- The task
Whenever a line of the entries below holds the string "computer", copy that line and return it.

-------- Data shown

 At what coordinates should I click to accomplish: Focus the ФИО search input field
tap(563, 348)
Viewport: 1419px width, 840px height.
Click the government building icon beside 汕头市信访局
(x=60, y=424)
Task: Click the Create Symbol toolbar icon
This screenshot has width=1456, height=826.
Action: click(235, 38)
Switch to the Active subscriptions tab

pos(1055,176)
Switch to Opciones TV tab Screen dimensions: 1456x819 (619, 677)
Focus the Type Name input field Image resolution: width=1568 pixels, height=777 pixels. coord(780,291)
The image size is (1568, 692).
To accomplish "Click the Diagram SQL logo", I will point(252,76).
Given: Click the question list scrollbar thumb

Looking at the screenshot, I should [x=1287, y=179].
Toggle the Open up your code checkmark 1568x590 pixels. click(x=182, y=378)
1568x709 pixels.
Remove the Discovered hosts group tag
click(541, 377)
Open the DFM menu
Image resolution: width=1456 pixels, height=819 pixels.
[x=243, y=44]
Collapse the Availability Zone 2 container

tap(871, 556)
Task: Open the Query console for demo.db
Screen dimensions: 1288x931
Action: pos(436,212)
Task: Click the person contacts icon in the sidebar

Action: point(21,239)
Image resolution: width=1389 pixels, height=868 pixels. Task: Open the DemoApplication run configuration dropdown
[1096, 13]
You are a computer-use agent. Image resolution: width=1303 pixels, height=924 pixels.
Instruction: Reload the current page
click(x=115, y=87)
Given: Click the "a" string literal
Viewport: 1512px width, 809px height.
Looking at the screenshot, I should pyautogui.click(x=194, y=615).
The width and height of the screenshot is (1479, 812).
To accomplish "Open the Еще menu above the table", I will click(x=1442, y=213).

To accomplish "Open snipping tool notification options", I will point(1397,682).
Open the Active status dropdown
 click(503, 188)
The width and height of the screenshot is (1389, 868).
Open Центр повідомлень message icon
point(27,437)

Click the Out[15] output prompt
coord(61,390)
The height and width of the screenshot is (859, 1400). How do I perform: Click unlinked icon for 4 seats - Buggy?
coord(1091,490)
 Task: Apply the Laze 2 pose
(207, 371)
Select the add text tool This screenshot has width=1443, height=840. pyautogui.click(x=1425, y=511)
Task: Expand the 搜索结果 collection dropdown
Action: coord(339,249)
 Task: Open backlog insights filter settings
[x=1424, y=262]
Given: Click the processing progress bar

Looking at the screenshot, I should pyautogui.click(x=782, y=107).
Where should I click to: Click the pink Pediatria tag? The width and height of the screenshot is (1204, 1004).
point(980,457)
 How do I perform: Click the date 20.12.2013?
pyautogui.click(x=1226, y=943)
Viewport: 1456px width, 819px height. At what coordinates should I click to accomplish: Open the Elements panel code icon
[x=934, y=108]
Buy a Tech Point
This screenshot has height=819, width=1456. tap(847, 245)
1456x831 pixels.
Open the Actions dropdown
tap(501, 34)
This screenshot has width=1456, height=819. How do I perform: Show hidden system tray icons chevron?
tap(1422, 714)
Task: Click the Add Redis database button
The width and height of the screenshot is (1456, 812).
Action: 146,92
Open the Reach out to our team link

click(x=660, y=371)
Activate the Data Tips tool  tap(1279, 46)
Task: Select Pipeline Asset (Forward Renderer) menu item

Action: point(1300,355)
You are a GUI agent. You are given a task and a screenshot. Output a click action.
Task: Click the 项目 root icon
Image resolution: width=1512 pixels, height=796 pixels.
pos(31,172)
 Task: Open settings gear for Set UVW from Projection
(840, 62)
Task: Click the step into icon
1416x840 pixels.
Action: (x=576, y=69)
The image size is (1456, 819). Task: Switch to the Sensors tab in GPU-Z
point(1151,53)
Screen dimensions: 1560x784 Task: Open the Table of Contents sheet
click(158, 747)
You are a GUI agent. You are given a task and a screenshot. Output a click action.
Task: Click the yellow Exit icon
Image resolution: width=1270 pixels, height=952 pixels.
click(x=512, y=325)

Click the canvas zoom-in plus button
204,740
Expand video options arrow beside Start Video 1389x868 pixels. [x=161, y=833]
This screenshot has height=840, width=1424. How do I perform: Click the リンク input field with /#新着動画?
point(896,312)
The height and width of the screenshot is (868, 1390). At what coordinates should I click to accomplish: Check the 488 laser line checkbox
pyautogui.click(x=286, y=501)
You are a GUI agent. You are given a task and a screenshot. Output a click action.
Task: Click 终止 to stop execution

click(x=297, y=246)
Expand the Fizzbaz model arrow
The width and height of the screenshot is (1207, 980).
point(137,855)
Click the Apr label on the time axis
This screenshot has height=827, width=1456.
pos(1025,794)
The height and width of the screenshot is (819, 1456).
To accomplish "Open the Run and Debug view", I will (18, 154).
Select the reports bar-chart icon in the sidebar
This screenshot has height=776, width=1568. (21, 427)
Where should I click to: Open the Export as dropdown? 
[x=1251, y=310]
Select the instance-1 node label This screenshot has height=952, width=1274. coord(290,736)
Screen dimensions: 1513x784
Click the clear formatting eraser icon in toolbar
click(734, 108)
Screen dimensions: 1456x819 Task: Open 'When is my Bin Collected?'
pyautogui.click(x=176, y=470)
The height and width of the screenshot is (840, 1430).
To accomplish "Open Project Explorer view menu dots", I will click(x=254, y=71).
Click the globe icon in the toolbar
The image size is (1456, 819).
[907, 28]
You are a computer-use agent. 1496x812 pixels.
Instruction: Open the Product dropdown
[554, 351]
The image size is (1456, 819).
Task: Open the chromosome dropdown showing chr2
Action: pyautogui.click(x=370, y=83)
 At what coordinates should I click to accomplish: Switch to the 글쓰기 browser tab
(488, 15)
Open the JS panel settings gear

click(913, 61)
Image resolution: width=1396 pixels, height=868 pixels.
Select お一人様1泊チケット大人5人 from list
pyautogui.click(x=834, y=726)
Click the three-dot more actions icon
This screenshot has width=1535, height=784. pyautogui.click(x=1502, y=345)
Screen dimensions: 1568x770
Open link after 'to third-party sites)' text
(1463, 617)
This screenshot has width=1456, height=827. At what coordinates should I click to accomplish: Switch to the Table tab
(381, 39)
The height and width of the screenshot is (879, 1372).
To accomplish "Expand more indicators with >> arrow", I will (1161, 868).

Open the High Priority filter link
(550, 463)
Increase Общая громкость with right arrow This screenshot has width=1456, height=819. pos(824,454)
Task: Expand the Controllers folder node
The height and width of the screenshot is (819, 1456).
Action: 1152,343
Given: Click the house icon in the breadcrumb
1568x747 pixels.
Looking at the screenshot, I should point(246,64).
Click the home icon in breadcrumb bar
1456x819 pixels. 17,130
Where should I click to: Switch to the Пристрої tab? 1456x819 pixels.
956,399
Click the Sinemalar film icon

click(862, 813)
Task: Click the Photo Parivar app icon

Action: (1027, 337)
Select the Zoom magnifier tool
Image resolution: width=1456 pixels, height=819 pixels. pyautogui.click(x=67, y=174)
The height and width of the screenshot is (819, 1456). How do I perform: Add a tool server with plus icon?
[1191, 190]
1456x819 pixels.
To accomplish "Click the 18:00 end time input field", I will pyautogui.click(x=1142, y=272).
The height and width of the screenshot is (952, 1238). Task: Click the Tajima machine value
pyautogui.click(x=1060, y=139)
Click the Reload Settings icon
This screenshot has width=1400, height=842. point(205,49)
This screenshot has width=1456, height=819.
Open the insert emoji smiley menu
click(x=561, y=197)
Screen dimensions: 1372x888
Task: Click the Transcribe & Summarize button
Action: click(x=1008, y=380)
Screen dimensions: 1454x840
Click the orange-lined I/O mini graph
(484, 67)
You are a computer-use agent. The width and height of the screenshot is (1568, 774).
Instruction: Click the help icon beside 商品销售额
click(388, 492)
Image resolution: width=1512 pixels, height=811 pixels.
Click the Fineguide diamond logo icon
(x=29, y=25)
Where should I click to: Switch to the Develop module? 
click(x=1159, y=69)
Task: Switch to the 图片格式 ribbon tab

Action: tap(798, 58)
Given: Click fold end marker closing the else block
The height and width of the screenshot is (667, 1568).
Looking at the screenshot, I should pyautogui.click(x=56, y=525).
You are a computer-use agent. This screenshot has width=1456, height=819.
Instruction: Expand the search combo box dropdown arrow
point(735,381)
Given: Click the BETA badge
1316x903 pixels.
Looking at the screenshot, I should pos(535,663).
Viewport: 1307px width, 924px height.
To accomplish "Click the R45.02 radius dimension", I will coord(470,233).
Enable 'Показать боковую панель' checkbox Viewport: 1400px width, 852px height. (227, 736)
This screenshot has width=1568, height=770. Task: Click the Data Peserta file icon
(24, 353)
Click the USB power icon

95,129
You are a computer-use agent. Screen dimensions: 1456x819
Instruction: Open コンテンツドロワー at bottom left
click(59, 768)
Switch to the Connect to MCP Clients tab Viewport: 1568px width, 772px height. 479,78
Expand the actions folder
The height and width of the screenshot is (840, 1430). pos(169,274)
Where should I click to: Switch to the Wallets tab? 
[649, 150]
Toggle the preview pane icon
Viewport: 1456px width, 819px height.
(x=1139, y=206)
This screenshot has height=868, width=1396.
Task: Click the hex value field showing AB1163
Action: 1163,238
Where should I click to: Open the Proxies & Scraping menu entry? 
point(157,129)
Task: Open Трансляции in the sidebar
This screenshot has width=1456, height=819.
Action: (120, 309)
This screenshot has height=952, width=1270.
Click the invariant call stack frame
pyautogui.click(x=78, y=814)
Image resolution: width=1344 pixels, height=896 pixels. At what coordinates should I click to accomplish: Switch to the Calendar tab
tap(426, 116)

----------------

- Exercise result
You are a computer-use agent. Image resolution: width=1303 pixels, height=924 pixels.
You are a computer-use agent. 1496x812 pixels.
You are a computer-use agent. The width and height of the screenshot is (1568, 774).
You are a computer-use agent. This screenshot has width=1456, height=819.
You are a computer-use agent. Screen dimensions: 1456x819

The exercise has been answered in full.